Table XLVI.—Earth-air Currents, after Bauer.

Latitude. Northern Hemisphere. Southern Hemisphere.
1842-5. 1880. 1885. 1842-5. 1880. 1885.
 0° to 15° − 1 −32 −34 +66 + 30 + 36
15° to 30° −70 −59 −68 + 2 − 62 − 63
30° to 45° + 3 +14 −22 +26 − 11 − 14
45° to 60° −31 −21 +78 + 5 +276 +213

In considering the significance of the data in Table XLVI., it should be remembered that the currents must be regarded as mean values derived from all hours of the day, and all months of the year. Currents which were upwards during certain hours of the day, and downwards during others, would affect the diurnal inequality; while currents which were upwards during certain months, and downwards during others, would cause an annual inequality in the absolute values. Thus, if the figures be accepted as real, we must suppose that between 15° N. and 30° N. there are preponderatingly downward currents, and between 0° S. and 15° S. preponderatingly upward currents. Such currents might arise from meteorological conditions characteristic of particular latitudes, or be due to the relative distribution of land and sea; but, whatever their cause, any considerable real change in their values between 1842 and 1885 seems very improbable. The most natural cause to which to attribute the difference between the results for different epochs in Table XLVI. is unquestionably observational deficiencies. Bauer himself regards the results for latitudes higher than 45° as very uncertain, but he seems inclined to accept the reality of currents of the average intensity of 1⁄30 ampere per sq. km. between 45° N. and 45° S.
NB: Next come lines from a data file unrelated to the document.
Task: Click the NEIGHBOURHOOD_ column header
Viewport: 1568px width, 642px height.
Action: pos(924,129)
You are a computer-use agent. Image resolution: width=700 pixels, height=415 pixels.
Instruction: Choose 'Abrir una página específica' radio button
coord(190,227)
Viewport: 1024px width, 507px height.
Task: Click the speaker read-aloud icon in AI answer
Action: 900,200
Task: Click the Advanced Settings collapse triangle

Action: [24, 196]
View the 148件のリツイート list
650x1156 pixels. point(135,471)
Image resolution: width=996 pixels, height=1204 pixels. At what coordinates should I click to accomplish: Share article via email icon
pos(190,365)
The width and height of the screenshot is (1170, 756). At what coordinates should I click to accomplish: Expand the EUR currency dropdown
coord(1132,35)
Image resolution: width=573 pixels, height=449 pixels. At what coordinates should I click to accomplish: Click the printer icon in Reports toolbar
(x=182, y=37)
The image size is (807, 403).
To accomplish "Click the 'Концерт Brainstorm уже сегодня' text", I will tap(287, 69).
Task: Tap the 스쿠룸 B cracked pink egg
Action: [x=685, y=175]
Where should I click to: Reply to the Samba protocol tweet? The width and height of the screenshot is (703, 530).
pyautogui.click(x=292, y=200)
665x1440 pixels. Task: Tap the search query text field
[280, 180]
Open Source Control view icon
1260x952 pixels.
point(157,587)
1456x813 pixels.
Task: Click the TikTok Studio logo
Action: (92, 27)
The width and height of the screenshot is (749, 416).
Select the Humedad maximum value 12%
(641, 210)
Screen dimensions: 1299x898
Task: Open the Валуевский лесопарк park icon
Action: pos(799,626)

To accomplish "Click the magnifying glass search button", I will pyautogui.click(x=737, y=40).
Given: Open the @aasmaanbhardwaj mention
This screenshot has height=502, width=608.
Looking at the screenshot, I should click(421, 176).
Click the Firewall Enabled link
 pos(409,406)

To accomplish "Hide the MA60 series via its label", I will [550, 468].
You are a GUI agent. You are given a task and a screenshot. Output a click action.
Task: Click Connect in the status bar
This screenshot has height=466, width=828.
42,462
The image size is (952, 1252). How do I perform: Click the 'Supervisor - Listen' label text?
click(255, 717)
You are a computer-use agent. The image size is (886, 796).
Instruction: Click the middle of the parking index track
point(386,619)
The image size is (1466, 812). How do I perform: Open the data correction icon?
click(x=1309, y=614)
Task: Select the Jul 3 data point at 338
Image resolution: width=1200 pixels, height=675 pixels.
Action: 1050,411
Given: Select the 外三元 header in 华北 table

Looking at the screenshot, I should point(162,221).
Currents of the size originally deduced by Schmidt, or even those of Bauer’s latest calculations, seem difficult to reconcile with the results of atmospheric electricity (q.v.).

§ 51. There is no single parallel of latitude along the whole of which magnetic elements are known with high precision. Thus results of greater certainty might be hoped for from the application of the line integral to well surveyed countries. Such applications have been made, e.g. to Great Britain by Rücker,[85] and to Austria by Liznar,[86] but with negative results. The question has also been considered in detail by Tanakadate[68] in discussing the magnetic survey of Japan. He makes the criticism that the taking of a line integral round the boundary of a surveyed area amounts to utilizing the values of the magnetic elements where least accurately known, and he thus considers it preferable to replace the line integral by the surface integral.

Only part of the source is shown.